(EXCERPTED RECORDS begins)
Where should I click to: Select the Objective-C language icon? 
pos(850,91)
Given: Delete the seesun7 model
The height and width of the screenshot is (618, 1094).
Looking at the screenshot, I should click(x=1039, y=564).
(EXCERPTED RECORDS ends)
WORK TASK | Each record above has to be retyped exactly, with nothing left out.

WRITTEN RESPONSE |
Where should I click to: Select the Objective-C language icon? 
pos(850,91)
Given: Delete the seesun7 model
The height and width of the screenshot is (618, 1094).
Looking at the screenshot, I should click(x=1039, y=564).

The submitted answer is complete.